I really think that Surrender is the only term that really applies to what most mothers actually did. We had our backs against the wall, and like a conquered nation in war, waved a white flag of surrender to forces overpowered and defeated us. I cannot think of it in any other way.
I also think that the more insistent the adopters are, the more they realize how they are complicit in the pain of the mothers. They MUST believe that she willingly gave up her child. Not that she was pressured or coerced or forced. She must be the "other" those rare women who really don't care about the child they lost. We know better, and they do, too. But, they HAVE to continue forcing the fiction because it is too harsh for them to be guilty of causing another woman pain. When they get close to reality, their minds shy away from it, and then they become insistent...no, no, no, she didn't want the baby...no, no, no!!! But, they know, most of them know...
O! but carefully framed, placed words do so terribly matter....just ask any advert exec! And the Adoption Industry has 'adopted' the selling/marketing techniques of the Commercial World.

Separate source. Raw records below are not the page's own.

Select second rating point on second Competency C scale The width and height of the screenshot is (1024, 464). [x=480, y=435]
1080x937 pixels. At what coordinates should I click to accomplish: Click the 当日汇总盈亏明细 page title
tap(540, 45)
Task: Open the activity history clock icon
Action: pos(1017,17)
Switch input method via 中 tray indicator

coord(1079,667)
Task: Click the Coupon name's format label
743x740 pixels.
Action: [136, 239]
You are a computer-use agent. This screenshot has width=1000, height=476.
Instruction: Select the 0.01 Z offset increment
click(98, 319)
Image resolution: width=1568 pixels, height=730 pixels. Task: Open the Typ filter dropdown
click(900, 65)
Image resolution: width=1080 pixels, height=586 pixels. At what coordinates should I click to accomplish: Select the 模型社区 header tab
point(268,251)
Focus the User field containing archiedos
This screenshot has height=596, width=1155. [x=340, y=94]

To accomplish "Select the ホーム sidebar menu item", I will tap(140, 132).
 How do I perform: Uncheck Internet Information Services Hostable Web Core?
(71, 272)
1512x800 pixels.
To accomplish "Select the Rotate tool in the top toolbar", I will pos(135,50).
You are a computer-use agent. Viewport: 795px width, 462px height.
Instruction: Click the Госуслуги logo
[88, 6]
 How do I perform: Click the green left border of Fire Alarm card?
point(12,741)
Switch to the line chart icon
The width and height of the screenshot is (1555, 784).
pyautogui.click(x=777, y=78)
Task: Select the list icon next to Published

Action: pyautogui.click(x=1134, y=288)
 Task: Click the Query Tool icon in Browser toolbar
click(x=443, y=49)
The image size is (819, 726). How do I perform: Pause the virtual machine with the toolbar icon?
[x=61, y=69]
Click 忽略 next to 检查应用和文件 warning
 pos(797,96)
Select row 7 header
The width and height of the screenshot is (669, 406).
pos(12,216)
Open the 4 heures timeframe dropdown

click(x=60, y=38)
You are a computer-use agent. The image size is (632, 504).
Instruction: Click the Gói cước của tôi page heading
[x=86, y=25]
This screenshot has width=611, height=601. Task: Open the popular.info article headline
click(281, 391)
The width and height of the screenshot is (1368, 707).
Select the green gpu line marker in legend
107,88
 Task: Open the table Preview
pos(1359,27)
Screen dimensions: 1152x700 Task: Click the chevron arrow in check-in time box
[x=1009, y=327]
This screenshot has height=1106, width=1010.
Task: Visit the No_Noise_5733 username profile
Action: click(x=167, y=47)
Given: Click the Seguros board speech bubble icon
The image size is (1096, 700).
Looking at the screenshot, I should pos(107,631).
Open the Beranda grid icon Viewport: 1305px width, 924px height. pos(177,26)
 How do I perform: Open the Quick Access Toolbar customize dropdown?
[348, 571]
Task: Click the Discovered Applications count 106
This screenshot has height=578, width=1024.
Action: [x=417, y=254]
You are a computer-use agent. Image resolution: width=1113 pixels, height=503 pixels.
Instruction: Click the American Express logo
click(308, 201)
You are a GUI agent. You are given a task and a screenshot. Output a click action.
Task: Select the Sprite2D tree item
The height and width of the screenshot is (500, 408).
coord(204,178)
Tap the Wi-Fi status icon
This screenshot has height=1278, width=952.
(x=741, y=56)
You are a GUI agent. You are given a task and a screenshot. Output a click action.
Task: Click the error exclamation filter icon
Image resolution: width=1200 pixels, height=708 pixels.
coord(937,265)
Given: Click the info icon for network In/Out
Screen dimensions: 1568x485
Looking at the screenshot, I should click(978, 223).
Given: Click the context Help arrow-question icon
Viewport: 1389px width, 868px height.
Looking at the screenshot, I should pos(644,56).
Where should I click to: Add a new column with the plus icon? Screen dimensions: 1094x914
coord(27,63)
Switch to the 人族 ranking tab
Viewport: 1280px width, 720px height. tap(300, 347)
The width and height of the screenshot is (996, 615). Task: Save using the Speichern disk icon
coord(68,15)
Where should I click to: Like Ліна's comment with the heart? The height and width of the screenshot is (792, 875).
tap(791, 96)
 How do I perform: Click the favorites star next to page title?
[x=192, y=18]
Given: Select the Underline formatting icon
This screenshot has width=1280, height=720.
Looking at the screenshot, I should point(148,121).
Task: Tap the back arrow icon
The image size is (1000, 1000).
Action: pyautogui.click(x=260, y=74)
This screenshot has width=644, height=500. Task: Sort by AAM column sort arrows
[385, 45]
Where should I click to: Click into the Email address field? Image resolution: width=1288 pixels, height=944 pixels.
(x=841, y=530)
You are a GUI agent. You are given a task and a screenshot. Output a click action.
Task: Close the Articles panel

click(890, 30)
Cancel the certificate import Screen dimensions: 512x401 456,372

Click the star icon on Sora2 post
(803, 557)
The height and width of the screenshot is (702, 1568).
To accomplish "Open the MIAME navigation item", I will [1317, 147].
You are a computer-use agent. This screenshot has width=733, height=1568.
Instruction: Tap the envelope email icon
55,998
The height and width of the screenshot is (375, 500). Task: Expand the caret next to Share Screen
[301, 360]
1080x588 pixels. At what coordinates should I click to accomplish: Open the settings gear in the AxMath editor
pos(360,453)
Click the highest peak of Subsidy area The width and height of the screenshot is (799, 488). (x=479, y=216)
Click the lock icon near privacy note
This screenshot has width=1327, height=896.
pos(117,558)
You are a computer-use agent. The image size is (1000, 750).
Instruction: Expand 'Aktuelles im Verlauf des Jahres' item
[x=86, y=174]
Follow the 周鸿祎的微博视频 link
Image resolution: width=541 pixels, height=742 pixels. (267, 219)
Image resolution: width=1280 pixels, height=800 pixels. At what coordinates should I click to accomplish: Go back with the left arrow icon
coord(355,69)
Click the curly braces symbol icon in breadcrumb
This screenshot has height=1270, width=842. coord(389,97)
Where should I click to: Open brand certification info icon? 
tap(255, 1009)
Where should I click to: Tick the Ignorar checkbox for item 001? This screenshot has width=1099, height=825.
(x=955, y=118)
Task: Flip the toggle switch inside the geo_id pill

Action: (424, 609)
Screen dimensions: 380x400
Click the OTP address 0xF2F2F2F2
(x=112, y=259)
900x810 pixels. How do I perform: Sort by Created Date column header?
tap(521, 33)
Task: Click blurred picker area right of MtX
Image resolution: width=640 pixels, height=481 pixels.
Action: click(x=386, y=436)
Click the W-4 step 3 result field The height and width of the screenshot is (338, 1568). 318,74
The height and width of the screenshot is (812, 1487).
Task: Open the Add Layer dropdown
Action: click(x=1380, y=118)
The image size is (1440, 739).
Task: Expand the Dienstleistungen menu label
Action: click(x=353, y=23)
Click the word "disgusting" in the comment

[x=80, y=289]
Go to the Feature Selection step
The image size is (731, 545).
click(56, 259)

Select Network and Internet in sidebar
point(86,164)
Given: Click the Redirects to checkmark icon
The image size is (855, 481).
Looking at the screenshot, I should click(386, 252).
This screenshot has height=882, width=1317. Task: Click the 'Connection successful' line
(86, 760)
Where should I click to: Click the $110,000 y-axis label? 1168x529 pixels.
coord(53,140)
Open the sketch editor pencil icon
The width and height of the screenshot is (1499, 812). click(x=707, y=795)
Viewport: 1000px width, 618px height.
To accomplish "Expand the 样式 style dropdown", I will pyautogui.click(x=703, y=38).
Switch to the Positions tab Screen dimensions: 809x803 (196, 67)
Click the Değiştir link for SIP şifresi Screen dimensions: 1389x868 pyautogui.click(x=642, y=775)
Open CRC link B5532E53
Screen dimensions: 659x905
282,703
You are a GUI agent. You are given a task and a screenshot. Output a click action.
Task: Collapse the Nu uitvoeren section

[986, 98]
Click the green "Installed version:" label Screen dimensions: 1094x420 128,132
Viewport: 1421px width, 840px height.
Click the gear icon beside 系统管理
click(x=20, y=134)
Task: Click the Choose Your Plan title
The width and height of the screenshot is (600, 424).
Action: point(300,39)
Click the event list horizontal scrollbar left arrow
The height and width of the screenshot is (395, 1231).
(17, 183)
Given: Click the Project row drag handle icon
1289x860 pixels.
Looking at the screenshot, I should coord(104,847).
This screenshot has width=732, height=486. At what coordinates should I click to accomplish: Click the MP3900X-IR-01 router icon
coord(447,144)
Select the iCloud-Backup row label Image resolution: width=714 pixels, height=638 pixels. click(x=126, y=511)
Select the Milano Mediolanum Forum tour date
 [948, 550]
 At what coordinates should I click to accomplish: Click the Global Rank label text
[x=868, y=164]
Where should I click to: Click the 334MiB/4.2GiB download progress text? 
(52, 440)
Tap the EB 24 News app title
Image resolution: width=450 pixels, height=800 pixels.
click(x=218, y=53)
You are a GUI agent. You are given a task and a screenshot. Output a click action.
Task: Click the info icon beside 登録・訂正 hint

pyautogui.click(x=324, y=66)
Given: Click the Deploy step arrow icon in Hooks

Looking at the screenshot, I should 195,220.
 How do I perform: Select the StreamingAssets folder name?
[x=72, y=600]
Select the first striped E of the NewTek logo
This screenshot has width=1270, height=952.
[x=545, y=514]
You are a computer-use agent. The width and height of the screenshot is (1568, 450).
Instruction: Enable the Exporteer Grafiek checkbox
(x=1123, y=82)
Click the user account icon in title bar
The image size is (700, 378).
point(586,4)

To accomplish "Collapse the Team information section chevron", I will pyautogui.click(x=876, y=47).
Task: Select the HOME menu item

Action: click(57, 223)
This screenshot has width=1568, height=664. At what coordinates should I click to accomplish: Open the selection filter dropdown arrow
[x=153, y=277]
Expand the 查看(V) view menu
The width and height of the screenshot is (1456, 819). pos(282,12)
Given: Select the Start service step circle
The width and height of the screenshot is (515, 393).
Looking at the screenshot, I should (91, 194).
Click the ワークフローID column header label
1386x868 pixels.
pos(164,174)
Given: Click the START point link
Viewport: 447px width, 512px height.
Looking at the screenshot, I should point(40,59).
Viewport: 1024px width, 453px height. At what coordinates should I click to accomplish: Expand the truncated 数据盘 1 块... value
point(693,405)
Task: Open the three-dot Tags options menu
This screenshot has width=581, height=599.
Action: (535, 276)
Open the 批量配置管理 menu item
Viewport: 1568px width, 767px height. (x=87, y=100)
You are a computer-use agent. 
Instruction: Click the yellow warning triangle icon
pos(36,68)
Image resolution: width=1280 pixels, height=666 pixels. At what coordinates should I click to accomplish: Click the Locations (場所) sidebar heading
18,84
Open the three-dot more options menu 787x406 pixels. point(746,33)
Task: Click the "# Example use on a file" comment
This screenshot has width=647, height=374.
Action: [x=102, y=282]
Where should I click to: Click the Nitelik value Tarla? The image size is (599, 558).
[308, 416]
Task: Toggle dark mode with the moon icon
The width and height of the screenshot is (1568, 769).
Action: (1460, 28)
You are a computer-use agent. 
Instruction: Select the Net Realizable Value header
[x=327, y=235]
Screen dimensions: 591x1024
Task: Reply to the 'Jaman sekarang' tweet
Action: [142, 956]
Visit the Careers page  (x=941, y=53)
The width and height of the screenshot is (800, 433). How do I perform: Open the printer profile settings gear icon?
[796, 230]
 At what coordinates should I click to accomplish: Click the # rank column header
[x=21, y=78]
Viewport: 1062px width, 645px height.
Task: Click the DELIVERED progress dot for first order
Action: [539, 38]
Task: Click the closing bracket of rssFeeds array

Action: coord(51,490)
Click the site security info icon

And then there are those mothers who believe that 'birthmother' is just a term/word and really doesn't mean a hell of a lot. Yeah, OK, if that makes you feel better, if that gets you thru your day, go for it. It's a word and it is used for a specific purpose now in Adoption Land and any PAP/Adopter uses it broadly and with Pride! Expectant mothers are called birthmothers, good grief the expectant mother herself now who is contemplating adoption for her unborn child also uses that 'word' for herself. Adopters with their 'My Birthmother', that is saying there is an ownership involved of another human woman...and the 'birth mother' is not the adopters 'mother'!! In word usage there is denotation and connotation...and both have great importance in any language, specifically right now in this instance...the English language.
*Words* have been *framed* to start full-scale wars between countries and peoples. And *words* with their *framing* are just as important to the Adoption Industry..to bring the commodity to market to sell to the desperate consumer.
It is like the difference in a contract between the words, "will" and "may". One is a mandate, one is an option. There is a world of difference between those two three letter words....
Kitta here:
so-called respectful adoption language is not respectful to natural parents. It diminishes us, while elevating the adoptive parents.
RAL deems adopters "parents" while calling natural mothers "birthmothers"....a mere means to an end, a container, a box, or a process for gestation. I find it especially chilling when the hopeful paps are called "parents" before the child has even been born.
I witnessed a couple testifying in tears before the state legislature, sobbing over the "baby they lost" when the mother decided not to relinquish. I was shocked as they explained that the "birthmother" *changed her mind while she was still pregnant.*
Such a sense of entitlement those paps had!! Where do people get the idea that an unborn child, still in her mother's womb, belongs to them?!!
Well....the language of pap entitlement doesn't help...no doubt they were called 'parents' and no doubt they thought of themselves that way. But they WERE NOT her parents.
She already had a mother and father and family.